Task instructions »
Print the material below verbatim, line by line, and omit the pictures.

Listed entries »
⟨

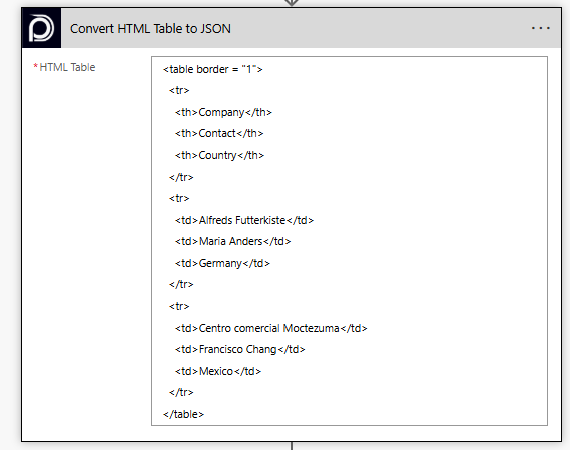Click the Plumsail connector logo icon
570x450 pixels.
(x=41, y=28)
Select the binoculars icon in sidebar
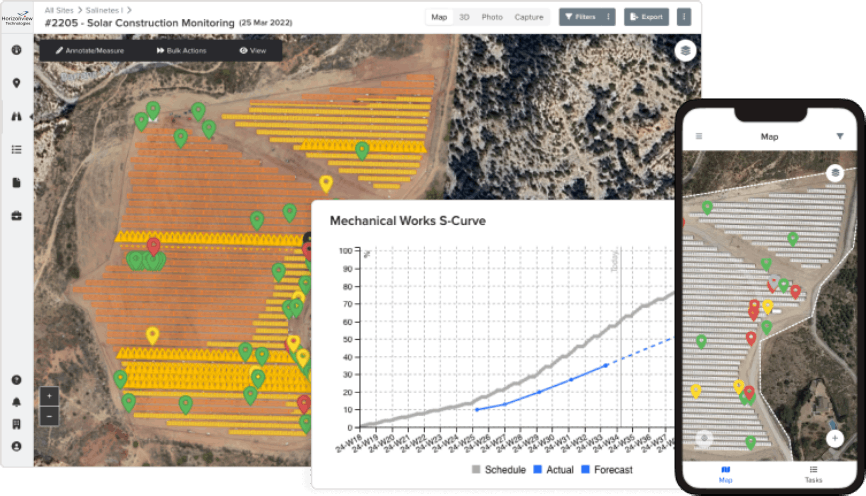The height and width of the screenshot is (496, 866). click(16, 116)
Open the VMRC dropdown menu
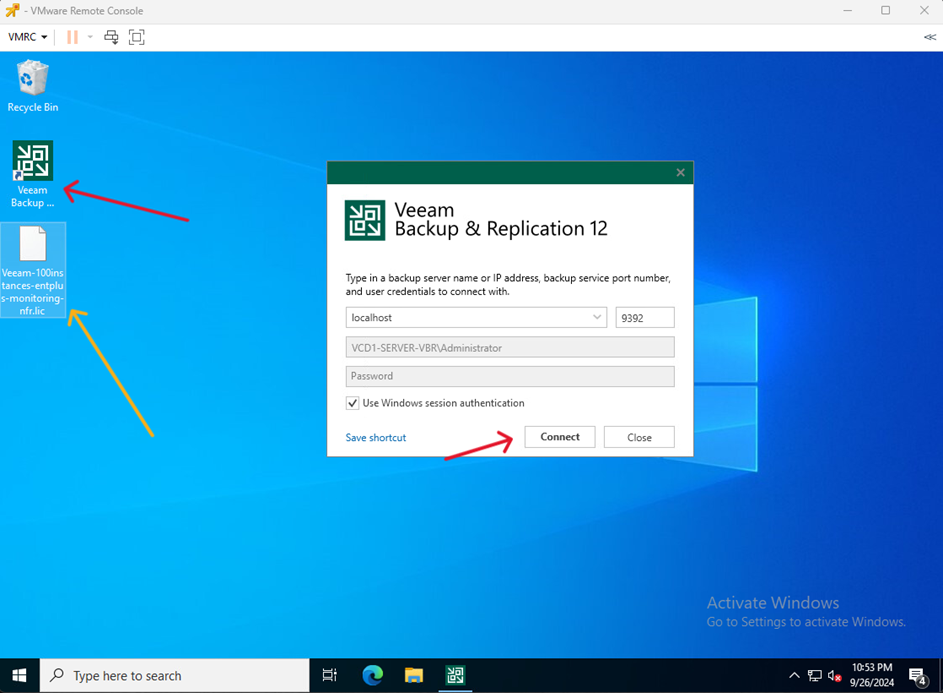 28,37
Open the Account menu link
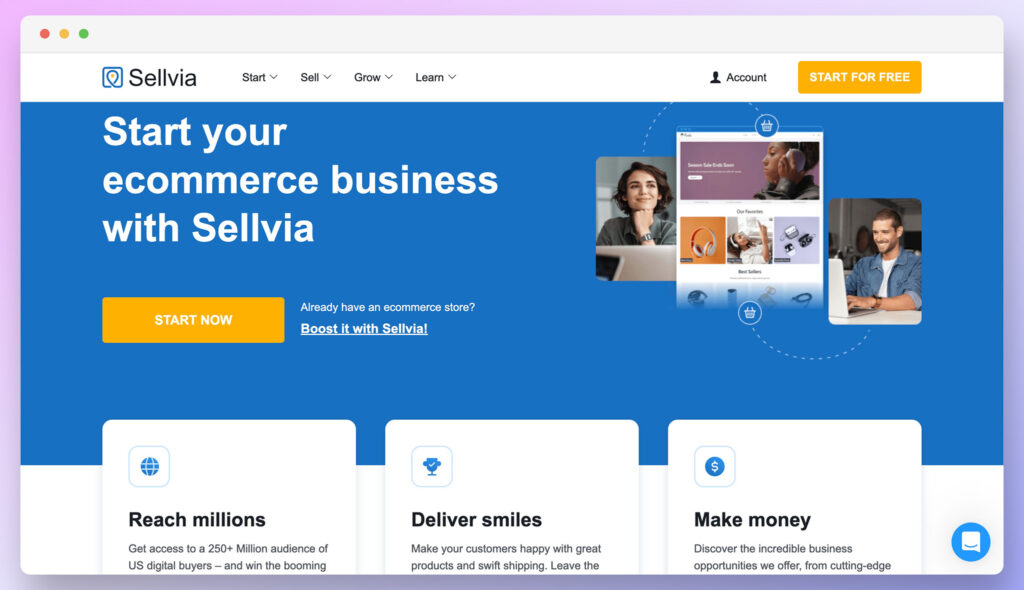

⟩

Solution »
Click the Plumsail connector logo icon
570x450 pixels.
(x=41, y=28)
Select the binoculars icon in sidebar
The height and width of the screenshot is (496, 866). click(16, 116)
Open the VMRC dropdown menu
 28,37
Open the Account menu link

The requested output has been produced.